Wakil Tetap AS di PBB Linda Thomas-Greenfield menyikapi laporan itu dengan menuding China dan Rusia tidak memberi cukup dana untuk membantu Afghanistan. ”AS adalah penyumbang terbesar Afghanistan dan tahun lalu memberikan bantuan kemanusiaan 775 juta dollar AS untuk warga Afghanistan,” katanya.
Wakil Tetap China, Iran, Pakistan, dan Rusia menyikapi laporan Griffiths dengan kembali mendesak AS segera mencairkan aset bank sentral Afghanistan (DAB). Sejak Taliban kembali berkuasa pada Agustus 2021, Presiden AS Joe Biden mengumumkan pembekuan uang 7 miliar dollar AS milik DAB yang disimpan di Federal Reserve atau bank sentral AS cabang New York.
”Penting untuk mengembalikan uang yang dicuri dari rakyat Afhanistan,” kata Wakil Tetap Rusia di PBB Vasily Nebenzya. Ia juga mengecam Thomas-Greenfield dan sekutu AS di Pakta Pertahanan Atlantik Utara (NATO) soal kontribusi Rusia pada Afghanistan.
”Kami diminta membayar pembangunan ulang suatu negara yang ekonominya dihancurkan dalam pendudukan 20 tahun oleh AS dan NATO. Alih-alih mengakui kesalahan dan memperbaikinya malah menuding kami tidak mau membayar tagihan orang lain,” tutur Nebenzya.

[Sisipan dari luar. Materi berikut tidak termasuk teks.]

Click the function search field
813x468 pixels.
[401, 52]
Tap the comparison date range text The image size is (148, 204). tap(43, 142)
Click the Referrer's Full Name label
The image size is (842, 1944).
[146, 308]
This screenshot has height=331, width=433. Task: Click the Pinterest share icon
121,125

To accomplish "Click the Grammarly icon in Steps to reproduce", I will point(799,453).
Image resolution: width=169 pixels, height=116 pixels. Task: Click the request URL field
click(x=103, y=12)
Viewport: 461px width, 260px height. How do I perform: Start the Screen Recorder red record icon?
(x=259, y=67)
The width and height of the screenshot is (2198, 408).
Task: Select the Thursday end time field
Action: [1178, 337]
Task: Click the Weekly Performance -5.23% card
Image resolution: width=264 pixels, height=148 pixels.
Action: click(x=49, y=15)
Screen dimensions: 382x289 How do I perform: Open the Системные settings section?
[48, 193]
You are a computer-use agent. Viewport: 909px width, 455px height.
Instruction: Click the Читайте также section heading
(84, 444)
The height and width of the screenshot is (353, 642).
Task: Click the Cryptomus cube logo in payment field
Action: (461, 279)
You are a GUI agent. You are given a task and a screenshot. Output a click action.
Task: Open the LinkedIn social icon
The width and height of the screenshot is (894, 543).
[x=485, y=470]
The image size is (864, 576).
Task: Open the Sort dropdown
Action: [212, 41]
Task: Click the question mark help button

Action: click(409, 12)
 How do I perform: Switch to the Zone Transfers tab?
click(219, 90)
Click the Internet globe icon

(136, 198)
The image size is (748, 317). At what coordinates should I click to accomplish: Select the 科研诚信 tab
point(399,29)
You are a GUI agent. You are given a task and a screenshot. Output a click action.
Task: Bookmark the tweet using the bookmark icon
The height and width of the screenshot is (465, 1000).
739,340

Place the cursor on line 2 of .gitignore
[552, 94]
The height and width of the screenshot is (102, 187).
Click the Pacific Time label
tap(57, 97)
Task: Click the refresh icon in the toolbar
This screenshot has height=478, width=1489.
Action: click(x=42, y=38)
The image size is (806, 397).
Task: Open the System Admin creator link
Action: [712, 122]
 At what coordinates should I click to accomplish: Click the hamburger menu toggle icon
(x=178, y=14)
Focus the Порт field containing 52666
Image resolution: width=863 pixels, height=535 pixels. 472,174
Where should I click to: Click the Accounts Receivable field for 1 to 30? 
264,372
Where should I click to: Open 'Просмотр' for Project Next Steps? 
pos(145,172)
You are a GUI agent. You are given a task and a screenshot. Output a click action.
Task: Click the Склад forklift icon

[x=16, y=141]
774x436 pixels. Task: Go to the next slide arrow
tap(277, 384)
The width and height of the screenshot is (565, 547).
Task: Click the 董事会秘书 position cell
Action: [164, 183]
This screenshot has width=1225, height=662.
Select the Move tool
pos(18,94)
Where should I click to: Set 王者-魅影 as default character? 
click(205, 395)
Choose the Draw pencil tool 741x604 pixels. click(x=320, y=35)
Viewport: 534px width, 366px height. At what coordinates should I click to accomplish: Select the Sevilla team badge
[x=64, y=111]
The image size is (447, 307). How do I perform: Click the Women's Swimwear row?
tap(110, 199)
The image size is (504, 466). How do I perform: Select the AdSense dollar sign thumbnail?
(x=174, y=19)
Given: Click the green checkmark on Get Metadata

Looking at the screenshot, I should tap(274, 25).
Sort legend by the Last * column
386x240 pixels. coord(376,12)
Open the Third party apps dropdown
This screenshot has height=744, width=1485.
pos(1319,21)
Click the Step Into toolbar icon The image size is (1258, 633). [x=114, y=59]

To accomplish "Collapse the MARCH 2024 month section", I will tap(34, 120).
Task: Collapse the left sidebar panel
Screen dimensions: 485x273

Dalam sidang DK PBB, Thomas-Greenfield kembali menegaskan sikap negaranya. AS tidak akan mengembalikan dana DAB di bank-bank AS. Sebab, Washington khawatir dana itu dipakai Taliban untuk keperluan selain menyejahterakan warga Afghanistan.
Penolakan
Penolakan Biden mengembalikan dana Afghanistan mendapat tentangan di dalam dan luar AS. Dalam keputusan pada 26 Agustus 2022, hakim di New York, Sarah Netburn, menegaskan dapat disimpulkan Washington mengakui Taliban sebagai Pemerintah Afghanistan jika terus membekukan aset DAB.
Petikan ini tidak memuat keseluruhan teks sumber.